ОТРЫВОК ТЕКСТА:

┄┄┄┄┄┄

Русская революция, 1917 - Александр Фёдорович Керенский
Но этого не случилось. Произошло обратное.
Само формирование Временного правительства происходило в условиях трагического непонимания.
Идеологи «буржуазной демократии», привыкшие руководствоваться в своих рассуждениях историческими прецедентами, специалисты в искусстве применения теоретических принципов, не ориентирующиеся в лабиринте реальной жизни, искренне верили, что крушение абсолютизма знаменует переход всей власти в руки либерально-консервативной буржуазии, представленной в Четвертой Думе «прогрессивным блоком». С другой стороны, лидеры социалистов и идеологи «революционного пролетариата» полностью приняли эту фантастическую идею, поскольку она совпадала с их собственными теоретическими концепциями, основанными на лучших европейских моделях развития «настоящей» революции.
Оглядываясь на прецедент Французской революции, период русской революции, начавшийся 12 марта, уподобляется периоду Национального собрания и жирондистов. Затем через несколько лет его сменил якобинский террор и т. д.
Отсутствие в головах политических догматиков жизненного инстинкта и политической интуиции иногда проявлялось самым забавным образом. К примеру, представители Совета (так называемые революционные демократы), совместно рассматривая программу Временного правительства, потребовали, чтобы думский Временный комитет обязался до созыва Учредительного собрания не определять будущую форму власти в России, тогда как идеолог «прогрессивного блока» П. Н. Милюков долго и храбро боролся против такого условия. О чем это говорит? Очень просто: П. Н. Милюков был убежден, что в России после революции (в ночь с 15 на 16 марта) неизбежно установится конституционная монархия, а лидеры революционного пролетариата не решались открыто настаивать на провозглашении республики, когда республика уже стала свершившимся историческим фактом.
Руководствуясь западноевропейскими политическими формулами, лидеры Совета честно верили, что после 12 марта политическая власть обязательно перейдет в руки буржуазии. Новую власть в любом случае следовало поставить под контроль рабочей демократии во главе с «верным своему классу пролетариатом», поддерживавшей лишь то правительство, при котором последний не потерял бы главенствующее положение, пренебрегая принципиальными интересами масс.
Две стороны — П. Н. Милюков и случайные вожди Совета, вышедшие из рядов революционеров 1905 года, — были слишком искренне убеждены в своей правоте, не видя того, что происходило в реальности, не учитывая значения народного восстания.

┄┄┄┄┄┄

ПРЕДОСТАВЛЕННЫЕ ЗАПИСИ:

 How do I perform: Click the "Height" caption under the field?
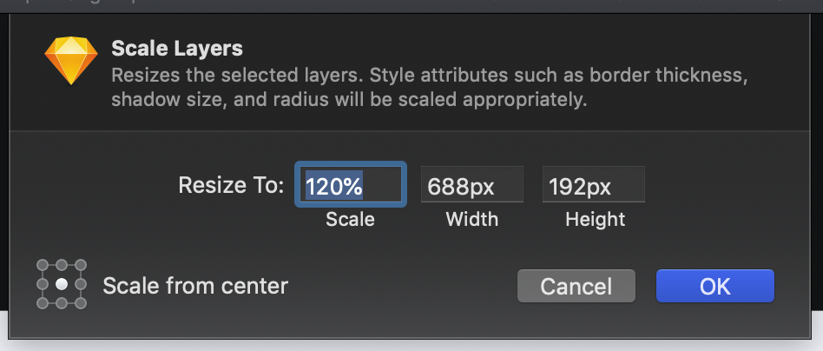(595, 219)
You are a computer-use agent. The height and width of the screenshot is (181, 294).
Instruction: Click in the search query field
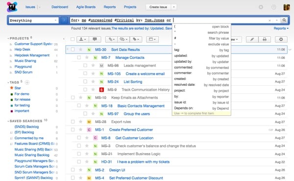[169, 20]

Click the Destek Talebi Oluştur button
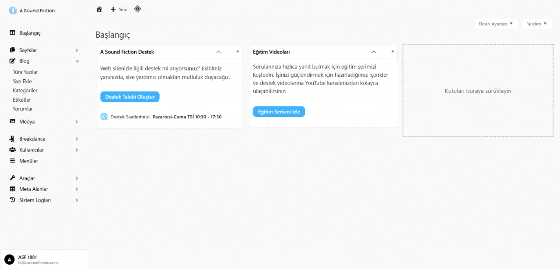130,96
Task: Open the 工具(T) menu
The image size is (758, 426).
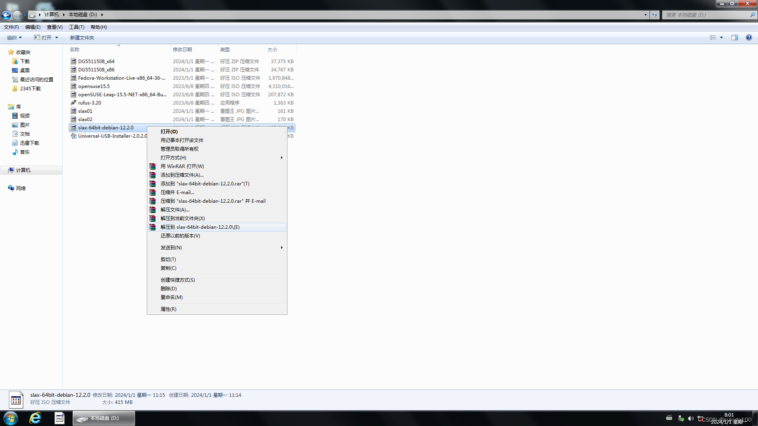Action: tap(77, 27)
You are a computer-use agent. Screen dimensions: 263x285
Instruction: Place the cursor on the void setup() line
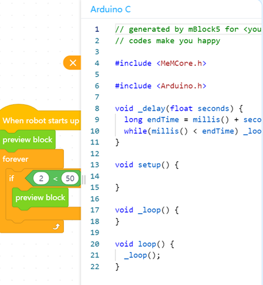point(147,164)
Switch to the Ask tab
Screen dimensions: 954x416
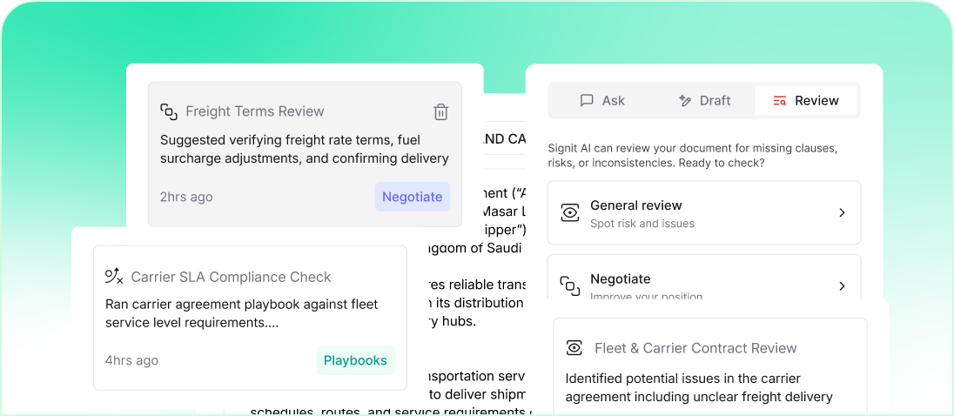602,101
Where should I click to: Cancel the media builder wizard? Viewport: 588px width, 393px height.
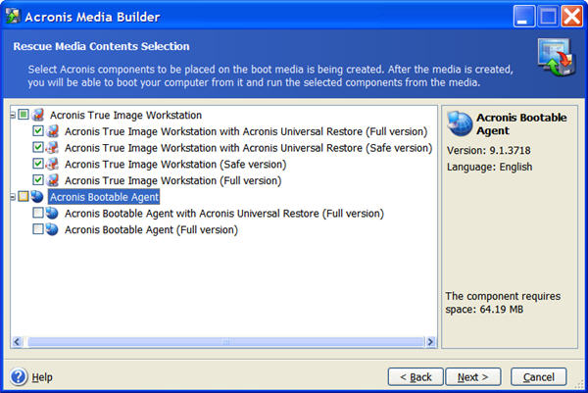click(x=538, y=376)
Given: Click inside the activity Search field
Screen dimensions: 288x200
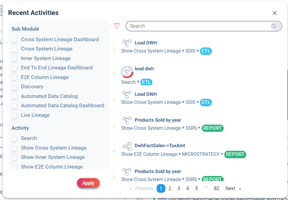Looking at the screenshot, I should (198, 26).
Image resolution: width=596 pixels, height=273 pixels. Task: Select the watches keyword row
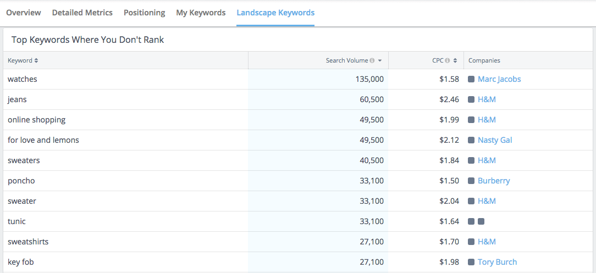point(298,79)
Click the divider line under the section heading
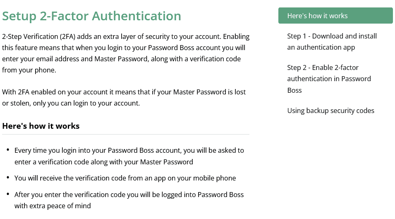395x219 pixels. [126, 134]
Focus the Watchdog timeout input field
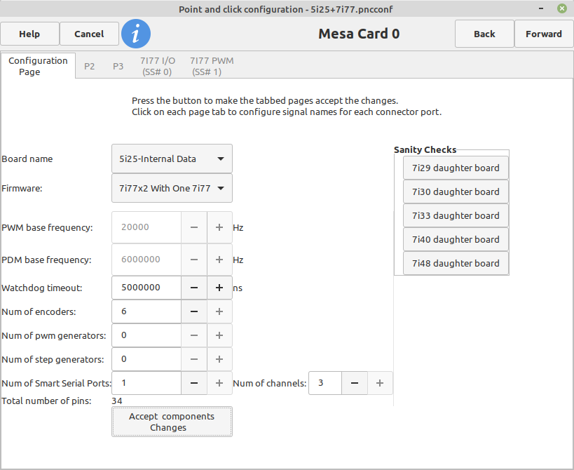 point(146,288)
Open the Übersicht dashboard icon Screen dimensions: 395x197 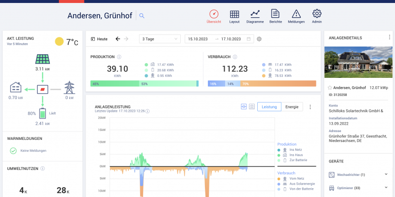[x=213, y=15]
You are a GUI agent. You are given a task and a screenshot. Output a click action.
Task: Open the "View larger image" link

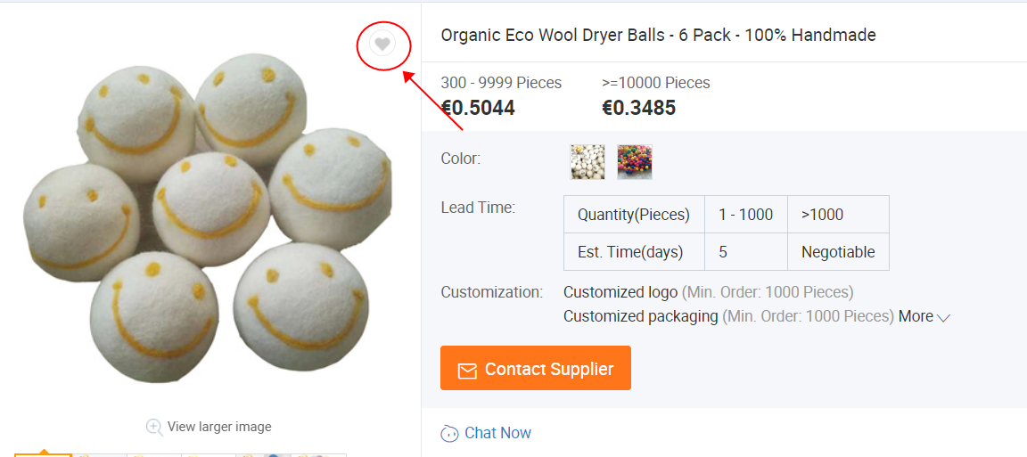tap(218, 427)
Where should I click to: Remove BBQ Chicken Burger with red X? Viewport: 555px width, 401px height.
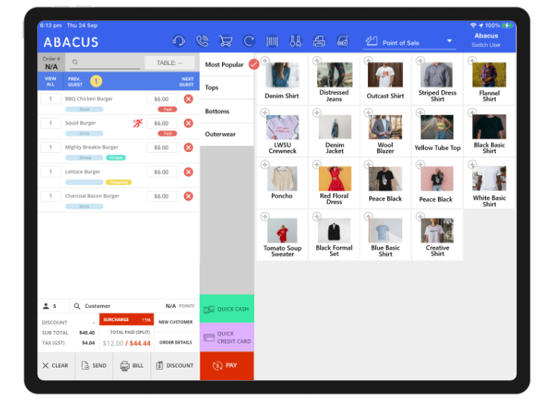click(x=188, y=99)
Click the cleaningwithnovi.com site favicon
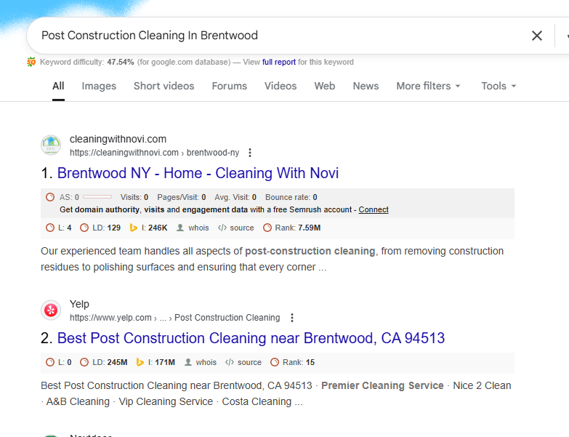The height and width of the screenshot is (437, 569). coord(51,145)
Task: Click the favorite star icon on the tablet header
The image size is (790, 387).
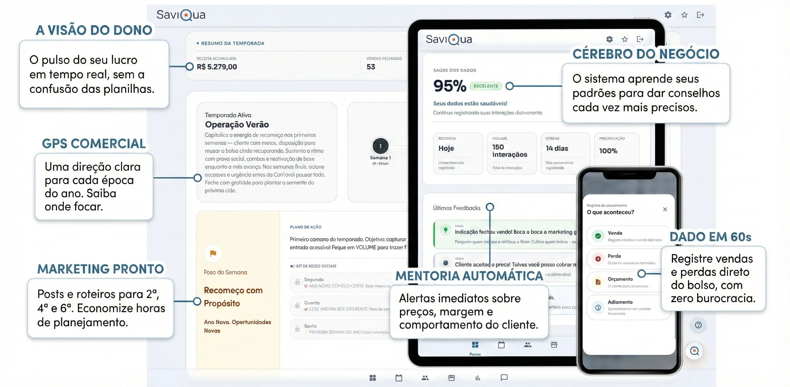Action: (624, 39)
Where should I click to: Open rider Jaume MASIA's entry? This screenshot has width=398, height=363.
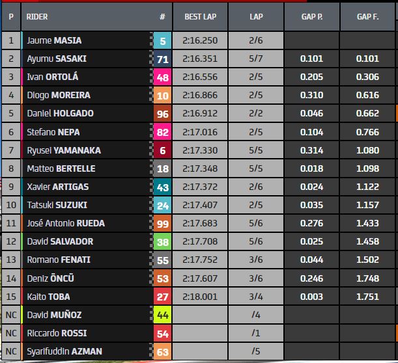tap(54, 40)
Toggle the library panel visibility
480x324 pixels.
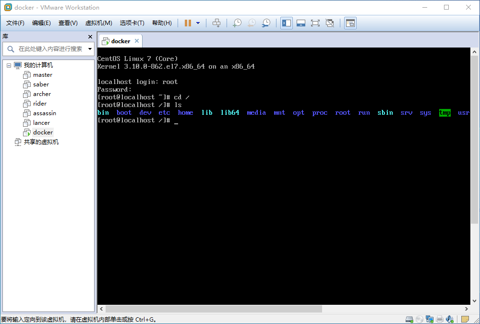(x=286, y=23)
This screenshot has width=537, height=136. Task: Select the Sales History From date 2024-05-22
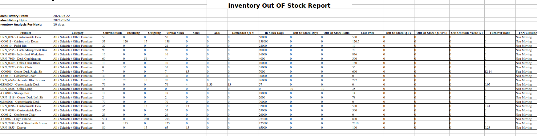click(62, 16)
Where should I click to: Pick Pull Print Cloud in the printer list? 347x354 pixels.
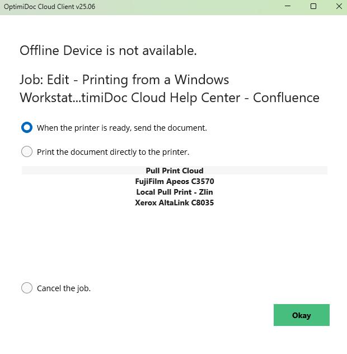[175, 171]
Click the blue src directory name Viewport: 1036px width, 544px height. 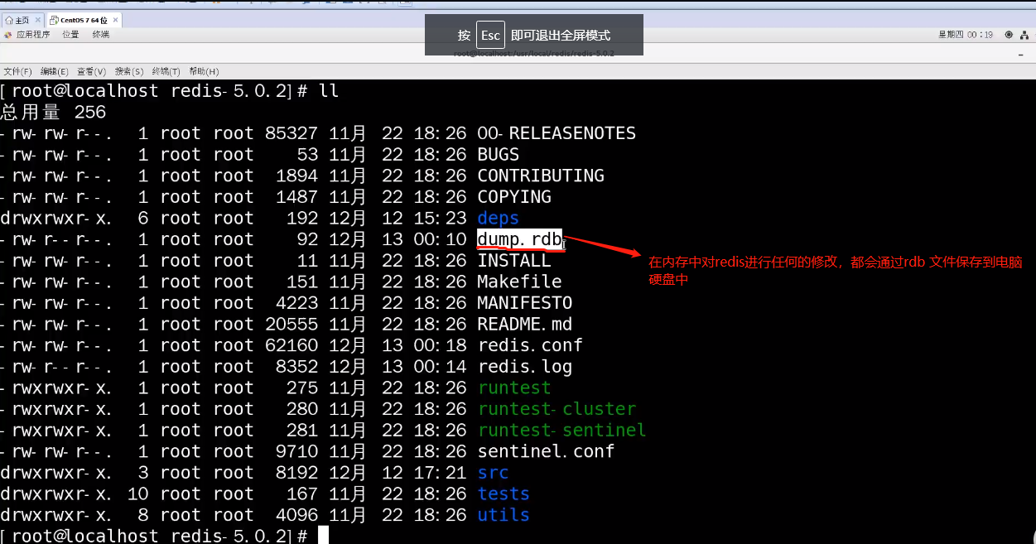coord(493,473)
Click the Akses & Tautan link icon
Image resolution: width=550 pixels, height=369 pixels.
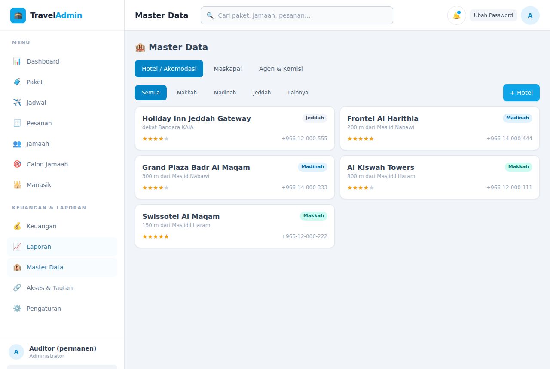click(x=17, y=288)
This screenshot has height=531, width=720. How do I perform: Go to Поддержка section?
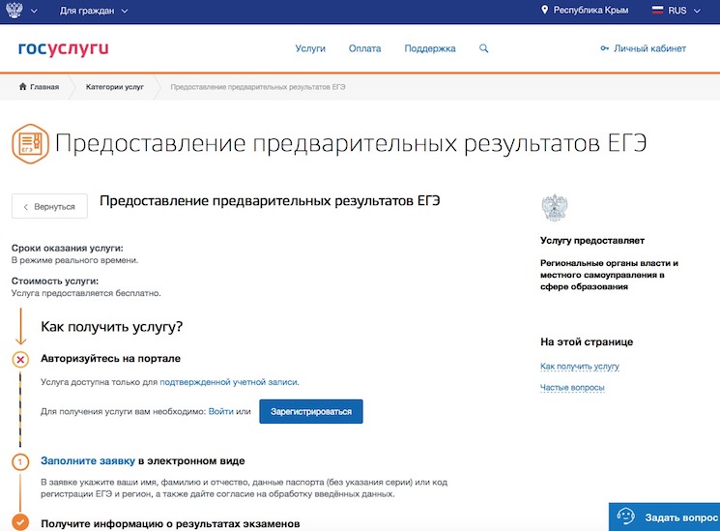(430, 48)
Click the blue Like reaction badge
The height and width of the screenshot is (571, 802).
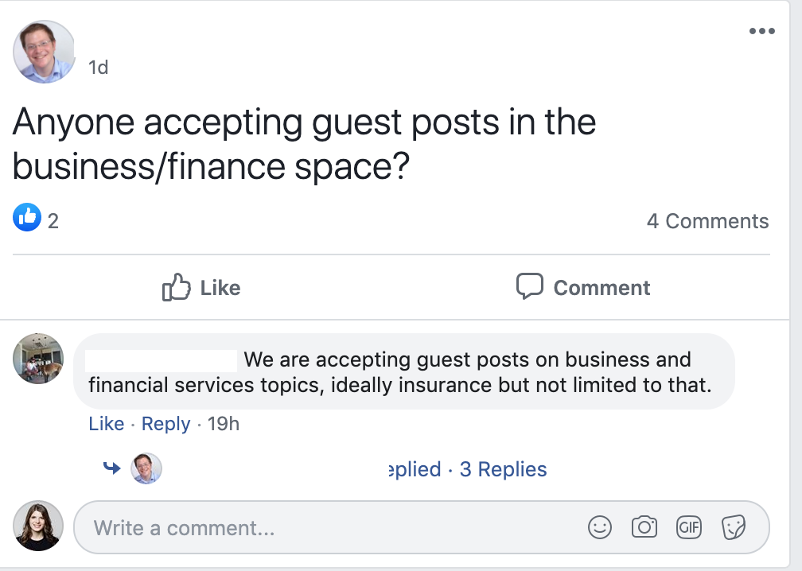pyautogui.click(x=26, y=218)
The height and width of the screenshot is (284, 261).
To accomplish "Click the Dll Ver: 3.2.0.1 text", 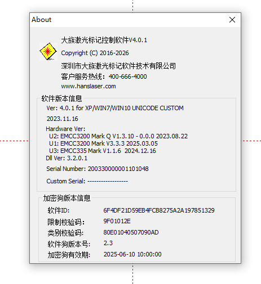I will (x=67, y=158).
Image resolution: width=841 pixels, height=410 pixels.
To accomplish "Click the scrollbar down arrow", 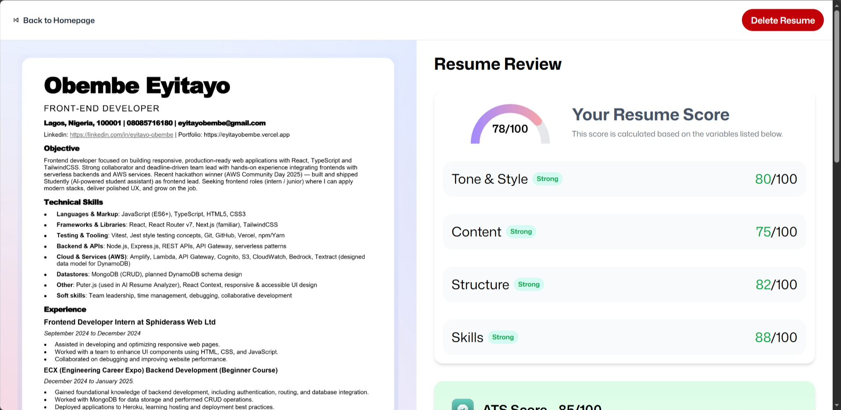I will 837,405.
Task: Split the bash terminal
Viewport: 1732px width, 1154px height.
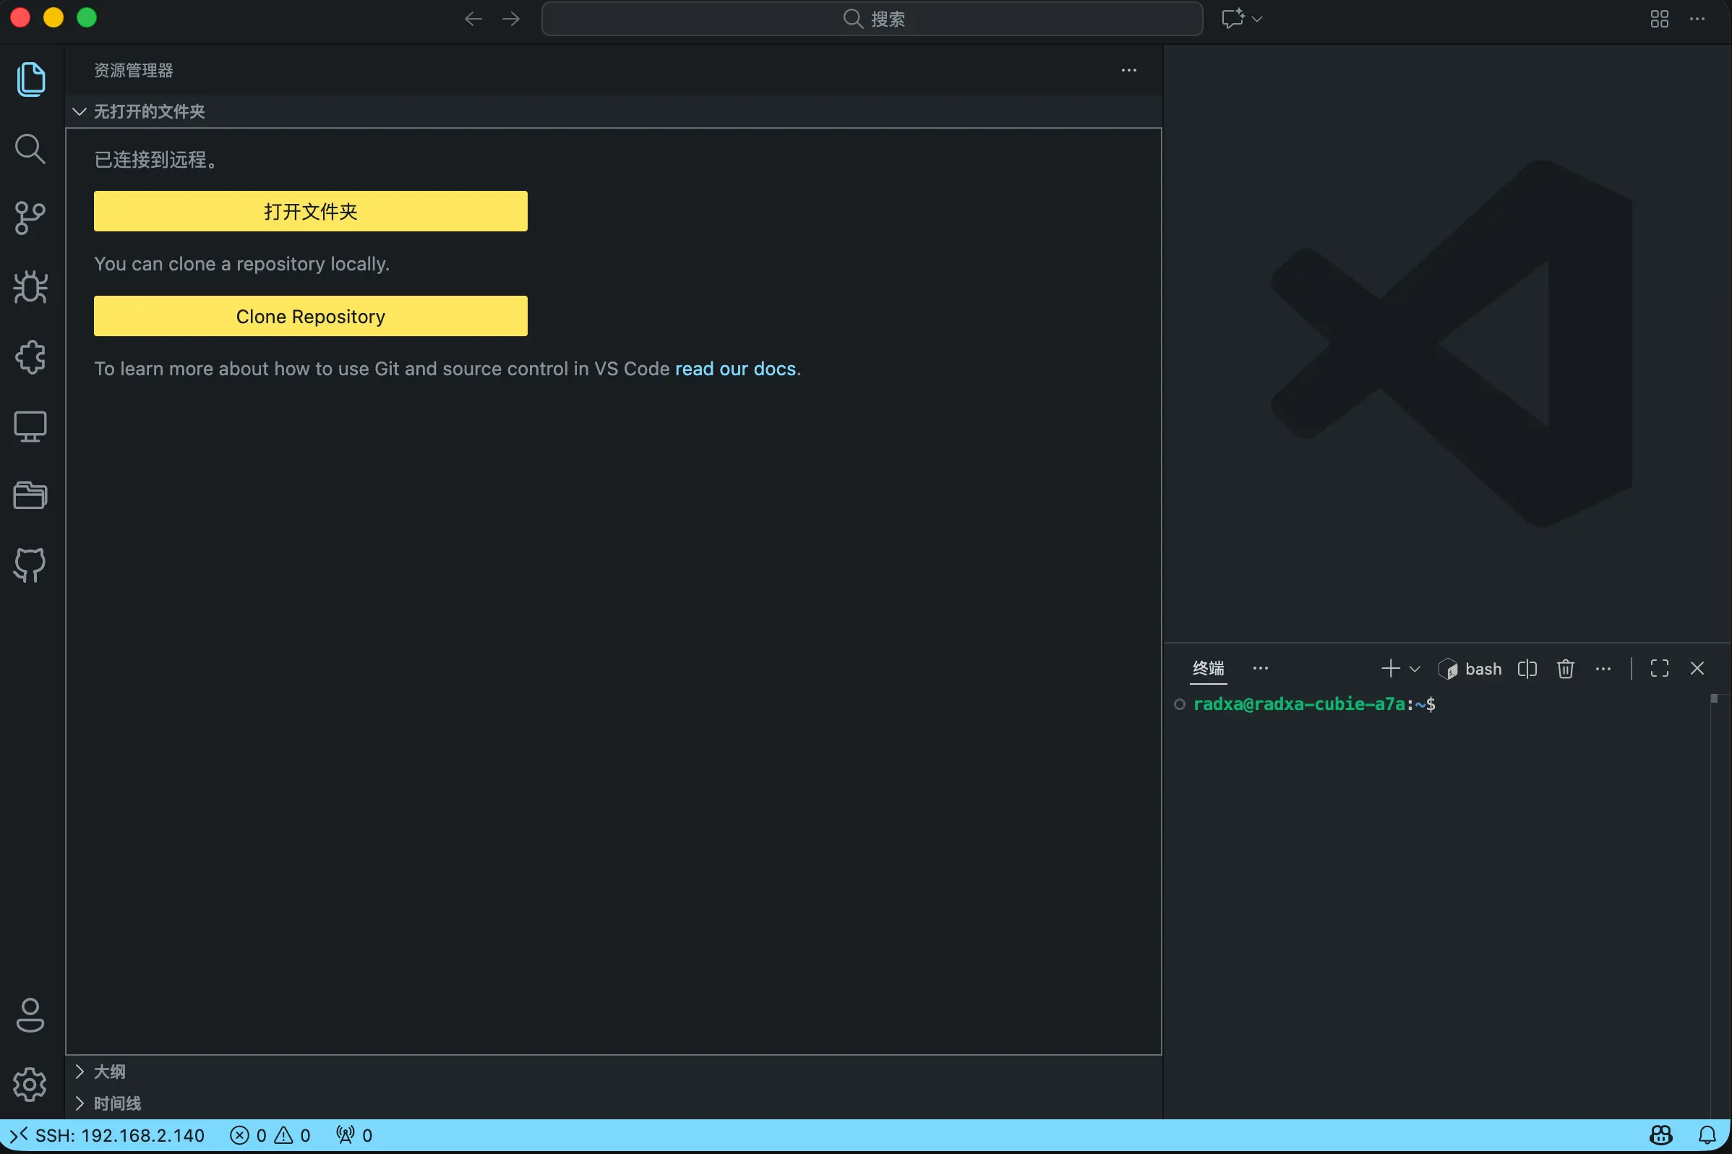Action: 1527,668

┄┄┄┄┄┄

ЗАДАНИЯ:
1. С какой даты, согласно отрывку о русской революции 1917 года, начался период, который уподобляется периоду Национального собрания и жирондистов?
2. Перепишите отрывок о русской революции 1917 года от слов «Руководствуясь западноевропейскими политическими» до слов «принципиальными интересами масс.» включительно, заменив «лидеры Совета» на «вожди Совета».
3. Продолжите, пожалуйста, отрывок о русской революции 1917 года, начиная сразу после его последнего предложения.
Записи никак не связаны с отрывком о русской революции 1917 года.

ОТВЕТЫ:
1. С 12 марта.

2.
Руководствуясь западноевропейскими политическими формулами, вожди Совета честно верили, что после 12 марта политическая власть обязательно перейдет в руки буржуазии. Новую власть в любом случае следовало поставить под контроль рабочей демократии во главе с «верным своему классу пролетариатом», поддерживавшей лишь то правительство, при котором последний не потерял бы главенствующее положение, пренебрегая принципиальными интересами масс.

3.
Я вовсе не намерен судить лидеров того времени. Хочу, напротив, доказать, что ни их злая воля, ни упрямство не сыграли бы существенной роли в возникновении будущих разногласий, если бы, к несчастью, Временное правительство поспешными действиями не подорвало свой авторитет. Глубину трагической катастрофы, жертвой которой пала Россия, позволяет измерить один только факт: люди, вдохновленные лучшими побуждениями, самым чистосердечным стремлением помочь стране, часто допускали ошибки, поскольку не могли понять подлинный смысл происходивших событий.
Если оставить в стороне исторические сопоставления и европейские прецеденты, перед Временным правительством и поддерживавшими его на определенных условиях организациями и политическими партиями стояла не сложная, а в высшей степени простая проблема, из-за своей простоты весьма трудно решаемая.
Она заключалась в необходимости возродить народ и государство.
Проблема возрождения не сводилась к восстановлению территориальных границ проживания определенной численности населения. Фактически Россия не нуждалась в восстановлении, еще оставаясь в целостности и неприкосновенности. Неотложная задача состояла в восстановлении государственного правительственного аппарата и политической организации, способной к созиданию, управлению и защите. Поэтому первым делом надо было возродить систему управления, правительственную машину. Одним предстояло научиться управлять, другим — подчиняться. Трудность решения этой проблемы усугубляла необходимость продолжать войну. Кроме того, все основы жизнедеятельности страны — юридические, экономические, социальные — требовали обновления.
Если бы Ленин со своими приспешниками обладали хоть сотой долей отважной решимости отказаться от личных амбициозных соображений, тщеславия, равнодушия к стране и народу, какую проявили миллионеры Терещенко и Коновалов, типичный представитель русского помещичьего дворянства В. Львов и не менее образцовый либеральный интеллектуал А. И. Шингарёв, Россия могла бы избежать Голгофы, куда ее привела слепая, неразумная, абсолютно бессмысленная классовая ненависть, разжигаемая безответственными идеологами большевизма.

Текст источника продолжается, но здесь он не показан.